Compare your Adobe Analytics data to CJA data

As your organization adopts CJA, you may notice some differences in data between Adobe Analytics and CJA. This is normal and can occur for several reasons. CJA is designed to allow you to improve upon some of the limitations on your data in AA. However, unexpected/unintended discrepancies can occur. This article is designed to help you diagnose and solve for those differences so that you and your team can use CJA unimpeded by concerns about data integrity.

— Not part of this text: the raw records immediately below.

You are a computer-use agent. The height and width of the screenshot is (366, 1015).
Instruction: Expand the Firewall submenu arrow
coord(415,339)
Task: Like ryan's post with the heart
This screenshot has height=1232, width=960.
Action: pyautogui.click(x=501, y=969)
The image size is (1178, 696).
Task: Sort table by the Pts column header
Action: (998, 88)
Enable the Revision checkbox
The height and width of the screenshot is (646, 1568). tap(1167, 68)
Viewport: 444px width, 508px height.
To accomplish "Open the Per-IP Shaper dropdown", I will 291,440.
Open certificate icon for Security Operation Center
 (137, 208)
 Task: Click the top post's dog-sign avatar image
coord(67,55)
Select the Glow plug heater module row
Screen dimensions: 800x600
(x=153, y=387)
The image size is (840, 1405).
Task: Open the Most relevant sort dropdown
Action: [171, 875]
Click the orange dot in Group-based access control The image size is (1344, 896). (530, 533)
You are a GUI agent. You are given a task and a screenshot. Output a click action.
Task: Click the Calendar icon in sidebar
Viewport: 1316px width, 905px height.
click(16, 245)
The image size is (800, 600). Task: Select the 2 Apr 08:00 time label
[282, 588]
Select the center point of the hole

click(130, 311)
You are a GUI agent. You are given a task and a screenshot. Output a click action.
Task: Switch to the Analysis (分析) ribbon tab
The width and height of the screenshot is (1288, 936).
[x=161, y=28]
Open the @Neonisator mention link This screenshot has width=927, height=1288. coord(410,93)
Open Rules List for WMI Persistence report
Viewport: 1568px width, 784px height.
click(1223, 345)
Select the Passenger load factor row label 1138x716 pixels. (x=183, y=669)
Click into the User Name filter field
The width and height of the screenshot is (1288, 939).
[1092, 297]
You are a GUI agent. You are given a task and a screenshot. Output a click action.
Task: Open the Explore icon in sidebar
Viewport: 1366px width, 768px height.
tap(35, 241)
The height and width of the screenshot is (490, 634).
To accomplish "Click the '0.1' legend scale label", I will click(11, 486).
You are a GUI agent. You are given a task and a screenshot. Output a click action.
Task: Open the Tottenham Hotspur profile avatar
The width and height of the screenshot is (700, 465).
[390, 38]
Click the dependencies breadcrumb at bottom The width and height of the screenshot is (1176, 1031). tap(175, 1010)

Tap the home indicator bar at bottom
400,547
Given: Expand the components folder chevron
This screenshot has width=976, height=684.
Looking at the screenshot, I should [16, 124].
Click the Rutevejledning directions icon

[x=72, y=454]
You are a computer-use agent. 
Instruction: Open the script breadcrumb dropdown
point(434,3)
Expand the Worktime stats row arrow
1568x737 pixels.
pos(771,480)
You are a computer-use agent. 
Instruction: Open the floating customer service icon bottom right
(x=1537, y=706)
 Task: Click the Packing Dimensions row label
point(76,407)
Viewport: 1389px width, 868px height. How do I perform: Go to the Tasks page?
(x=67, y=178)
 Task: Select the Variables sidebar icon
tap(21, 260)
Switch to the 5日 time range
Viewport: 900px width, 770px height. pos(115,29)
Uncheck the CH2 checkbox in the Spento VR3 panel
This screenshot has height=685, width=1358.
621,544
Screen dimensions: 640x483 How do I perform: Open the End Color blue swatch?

Let’s assume you ingested Adobe Analytics data into AEP via the Analytics Source Connector, and then created a CJA connection using this dataset.

data flow

Next, you created a data view and while subsequently reporting on this data on CJA, you noticed discrepancies with the reporting results in Adobe Analytics.

Here are some steps to follow to compare your original Adobe Analytics data with the Adobe Analytics data that is now in Customer Journey Analytics.

Prerequisites

  • Make sure the Analytics dataset in AEP contains data for the date range you are investigating.

  • Make sure the report suite that you selected in Analytics matches the report suite that was ingested into Adobe Experience Platform.

Step 1: Run the Occurrences metric in Adobe Analytics

The Occurrences metric shows the number of hits where a given dimension was set or persisted.

  1. In Analytics > Workspace, drag the date range you want to report on as a dimension into a Freeform table.

  2. The Occurrences metric is automatically applied to that date range.

  3. Save this project so that you can use it in the comparison.

Step 2: Compare the results to Total records by timestamps in CJA

Now compare the Occurrences in Analytics to the Total records by timestamps in Customer Journey Analytics.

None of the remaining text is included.